Я устало подпер голову рукой и окликнул их. Фуз подошел первым и залпом выпил мое пиво — вместе с плававшим там маячком.

— Ты — преступник! — грозно заявил Фуз, вытирая рот.

— А сам-то ты не преступник? — отмахнулся я. — Вон как коллегу приложил.

— Откуда ты… — начал было Фуз.

— О-ля-ля! Алекс, ты представишь меня своим странным и агрессивным друзьям? — кокетливо поинтересовалась подошедшая Козетта.

— Фуз Арчибальд Тапиока, — с готовностью кивнул ей Фуз. — А это, — показал он на меня, — изменник и террорист, который сейчас добровольно-принудительно кое-что объяснит!

— А это, — радостно вставил Лесли, демонстрируя свои часы, — отсчет, который ведет Лесли Прискок — я. И отсчет этот — до прибытия спецназа в магазинчик Ржаного Алекса, куда мы все сейчас и направимся. Хи!

Фуз и Козетта вопросительно посмотрели на меня, и я флегматично пожал плечами.

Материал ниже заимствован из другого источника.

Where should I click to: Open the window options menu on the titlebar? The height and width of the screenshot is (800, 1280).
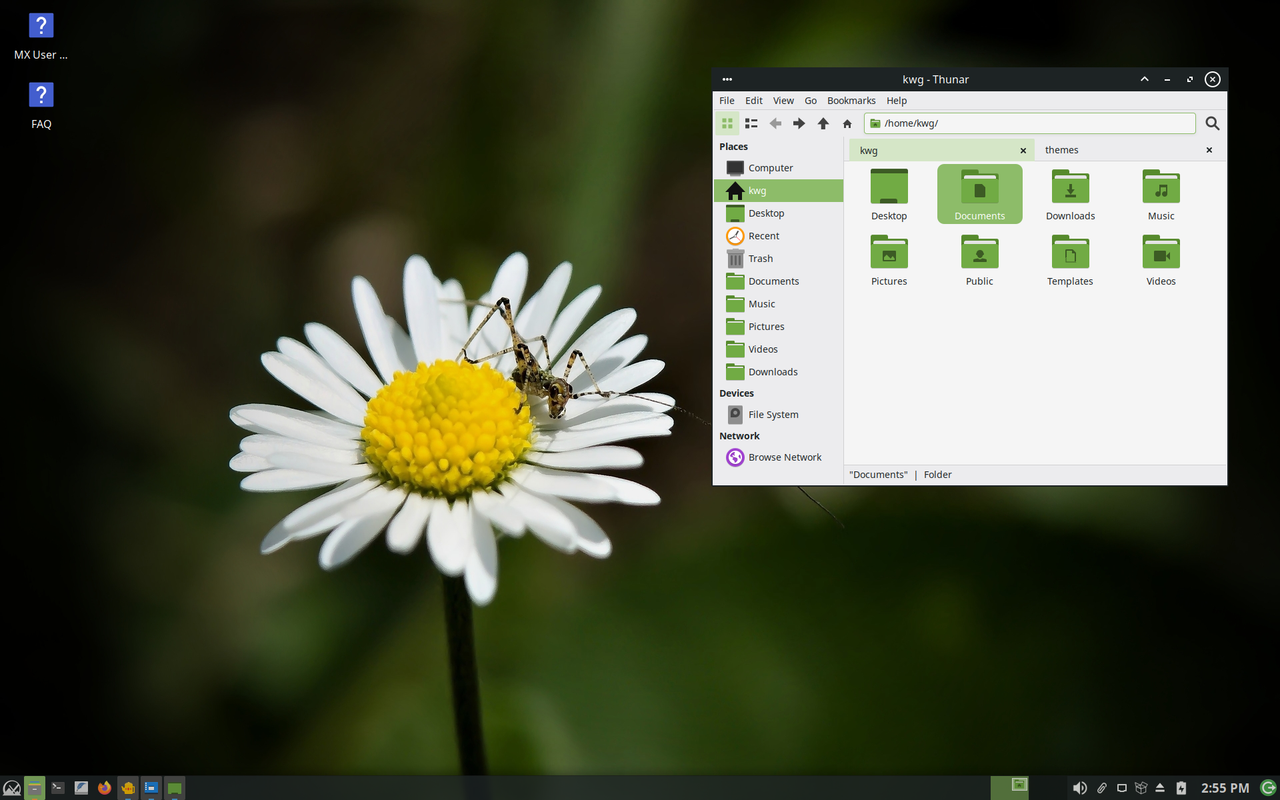[727, 79]
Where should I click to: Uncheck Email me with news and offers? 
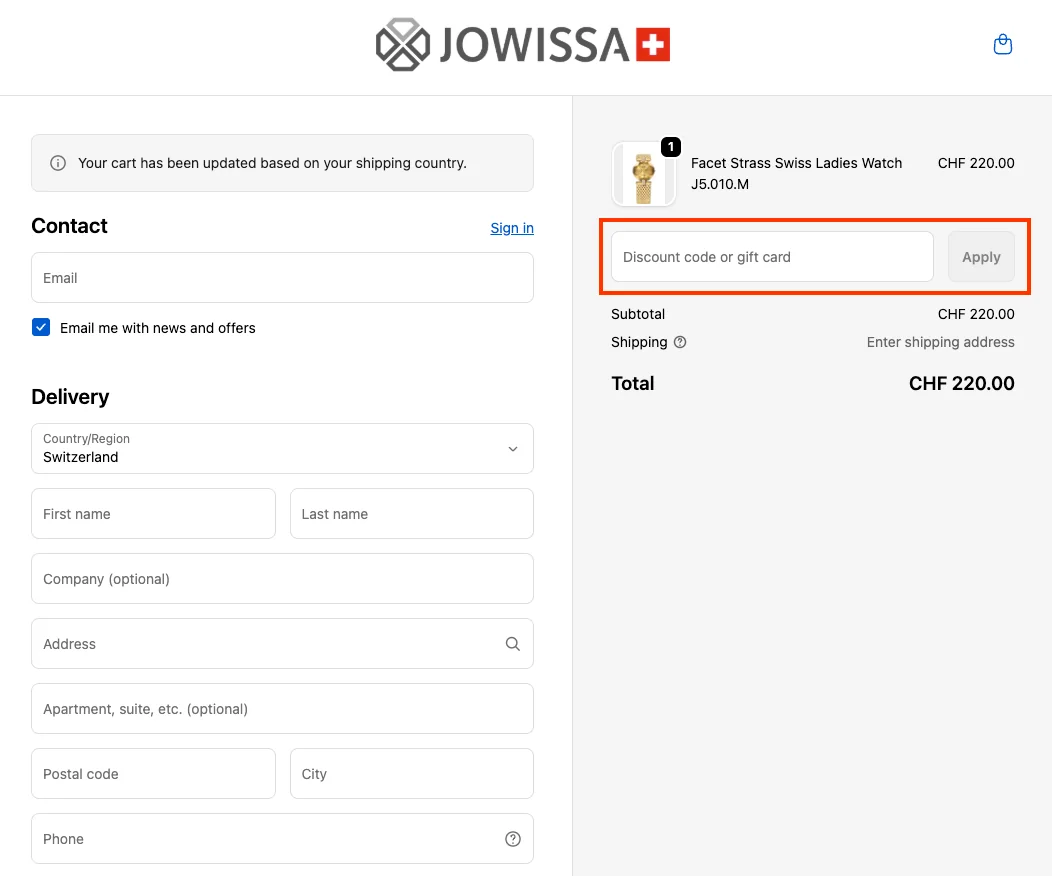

— Все ответы — в магазинчике! — оптимистично напомнил Лесли и, расплатившись, направился к выходу. — За мной, отщепенцы общества! Краткая инструкция при правительственных заговорах — по дороге!

К моему удивлению, Козетта и Фуз наклонились ко мне с двух сторон.

— Наши козлососные дела ведь перекроют мое увольнение, м-м-м?! — сердито прошипела Козетта. — Я много чего творила — но увольняют меня первый раз!

— Пока мы вместе, я исполняю свой долг, — напыщенно сообщил мне Фуз. — И потому ты считаешься и остаешься пойманным преступником!

— Хорошие вы люди, американцы, — нежно сказал я им и отодвинул их от себя.

Встав, я проверил подсыхающее на спине пятно и вышел следом за Лесли. Фуз и Козетта с подозрением переглянулись и поспешили за мной на улицу.

— Алексей Ржаной! Я следую за тобой во имя долга! — крикнул мне Фуз, широко шагая позади по лужам.

— А я — следую за ним во имя любопытства! — вредно толкнула его Козетта, догоняя меня. — А что именно было его именем? — И она показала плечиком на Фуза.

— Всё было его именем! — огрызнулся я, садясь в такси Лесли.

Козетта недовольно фыркнула, по-хозяйски влезла в машину и вольготно развалилась на заднем сиденье. Подошедший Фуз на секунду замялся, сделал три приседания с выпученными глазами, поцеловал свой медальон, а затем тоже сел в машину, дубовато потеснив Козетту.

— А от кого так воняет? — И Козетта зажала носик.

Я закатил глаза, а Лесли хихикнул. Через несколько секунд мы выехали на дорогу, и ночные огни неблагополучных улиц Нью-Йорка неспешно потекли нам навстречу.